*** Text extract
A novel about the girl who led an army, the peasant who crowned a king, the maid who became a legend

Kimberly Cutter's debut novel is a gritty, absorbing exploration of the life of Joan of Arc. As Cutter explains in her afterword, Joan of Arc is one of the most written about women in history, yet I'm not aware of any that capture the essence of Joan's journey the way Cutter does.

The novel follows Joan's life closely, and Cutter often uses phrases from Joan's actual conversations and correspondence in her dialogue. Despite its accuracy and the adherence to the historical record, this delightful novel is very much fiction, taking the reader into the heart and mind of one of history's most fascinating women.
******
*** Extracted data
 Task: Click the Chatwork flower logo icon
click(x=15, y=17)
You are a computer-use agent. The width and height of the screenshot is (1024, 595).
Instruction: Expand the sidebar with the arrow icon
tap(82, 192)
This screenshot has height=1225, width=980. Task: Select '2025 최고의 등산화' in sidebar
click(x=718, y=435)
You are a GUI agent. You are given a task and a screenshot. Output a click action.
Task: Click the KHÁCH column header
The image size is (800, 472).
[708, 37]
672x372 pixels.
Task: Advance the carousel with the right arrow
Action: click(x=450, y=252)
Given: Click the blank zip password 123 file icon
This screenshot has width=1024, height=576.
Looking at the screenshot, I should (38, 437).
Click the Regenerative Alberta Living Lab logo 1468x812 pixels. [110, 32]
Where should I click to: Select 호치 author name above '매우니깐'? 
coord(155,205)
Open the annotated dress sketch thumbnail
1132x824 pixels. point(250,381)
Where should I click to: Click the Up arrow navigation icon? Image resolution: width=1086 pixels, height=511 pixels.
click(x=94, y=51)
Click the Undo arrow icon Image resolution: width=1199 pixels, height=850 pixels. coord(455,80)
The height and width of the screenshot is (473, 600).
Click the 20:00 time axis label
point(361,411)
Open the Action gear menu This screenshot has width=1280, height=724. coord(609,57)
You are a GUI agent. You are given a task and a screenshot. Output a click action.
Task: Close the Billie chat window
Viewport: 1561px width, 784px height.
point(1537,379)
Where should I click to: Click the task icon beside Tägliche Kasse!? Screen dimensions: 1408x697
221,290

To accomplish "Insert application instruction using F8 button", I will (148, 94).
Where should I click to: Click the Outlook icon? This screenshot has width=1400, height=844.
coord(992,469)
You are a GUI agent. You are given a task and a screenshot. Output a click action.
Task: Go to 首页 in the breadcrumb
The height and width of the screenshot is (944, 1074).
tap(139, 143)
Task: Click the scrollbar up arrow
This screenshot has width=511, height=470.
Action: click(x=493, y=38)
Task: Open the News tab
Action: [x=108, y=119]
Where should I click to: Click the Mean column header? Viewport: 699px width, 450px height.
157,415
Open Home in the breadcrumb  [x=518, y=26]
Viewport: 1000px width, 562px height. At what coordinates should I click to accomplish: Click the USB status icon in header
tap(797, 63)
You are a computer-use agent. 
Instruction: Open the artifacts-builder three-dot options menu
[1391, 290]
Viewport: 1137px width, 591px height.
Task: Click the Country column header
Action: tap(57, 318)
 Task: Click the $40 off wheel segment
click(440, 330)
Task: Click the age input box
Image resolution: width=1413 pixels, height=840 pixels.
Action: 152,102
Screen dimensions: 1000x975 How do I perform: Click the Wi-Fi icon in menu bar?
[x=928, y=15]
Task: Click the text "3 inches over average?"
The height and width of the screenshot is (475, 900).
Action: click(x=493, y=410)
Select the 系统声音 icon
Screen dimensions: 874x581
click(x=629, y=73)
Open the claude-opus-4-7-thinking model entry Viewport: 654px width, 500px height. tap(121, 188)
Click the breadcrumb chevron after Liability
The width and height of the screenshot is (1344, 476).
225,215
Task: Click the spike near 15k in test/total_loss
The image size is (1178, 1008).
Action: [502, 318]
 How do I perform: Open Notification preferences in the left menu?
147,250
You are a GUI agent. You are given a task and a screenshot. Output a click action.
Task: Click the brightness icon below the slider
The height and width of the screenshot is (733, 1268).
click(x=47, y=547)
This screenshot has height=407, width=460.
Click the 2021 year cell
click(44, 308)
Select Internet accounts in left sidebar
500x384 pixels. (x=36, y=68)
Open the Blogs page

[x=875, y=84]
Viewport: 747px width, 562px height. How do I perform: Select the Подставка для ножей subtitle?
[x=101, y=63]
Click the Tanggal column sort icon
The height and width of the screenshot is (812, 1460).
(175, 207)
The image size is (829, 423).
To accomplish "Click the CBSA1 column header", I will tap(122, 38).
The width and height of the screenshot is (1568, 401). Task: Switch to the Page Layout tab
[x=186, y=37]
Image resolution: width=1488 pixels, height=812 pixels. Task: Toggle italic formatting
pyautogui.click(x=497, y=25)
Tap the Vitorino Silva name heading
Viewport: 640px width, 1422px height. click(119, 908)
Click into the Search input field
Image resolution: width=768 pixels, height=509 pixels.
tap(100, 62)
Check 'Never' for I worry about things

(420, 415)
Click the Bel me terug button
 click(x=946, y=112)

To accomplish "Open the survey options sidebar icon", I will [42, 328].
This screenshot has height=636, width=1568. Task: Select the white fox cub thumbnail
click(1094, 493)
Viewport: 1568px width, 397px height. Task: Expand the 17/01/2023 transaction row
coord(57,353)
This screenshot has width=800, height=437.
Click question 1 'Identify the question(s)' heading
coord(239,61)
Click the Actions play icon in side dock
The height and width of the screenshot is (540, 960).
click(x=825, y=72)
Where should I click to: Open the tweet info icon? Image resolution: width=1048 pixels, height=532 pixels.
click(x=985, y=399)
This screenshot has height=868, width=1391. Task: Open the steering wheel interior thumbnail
******
• _Exercise aim_: Reproduce the passage from the Joan of Arc novel review above, starting at "Kimberly Cutter's debut" up to and including "way Cutter does.".

• _Exercise response_:
Kimberly Cutter's debut novel is a gritty, absorbing exploration of the life of Joan of Arc. As Cutter explains in her afterword, Joan of Arc is one of the most written about women in history, yet I'm not aware of any that capture the essence of Joan's journey the way Cutter does.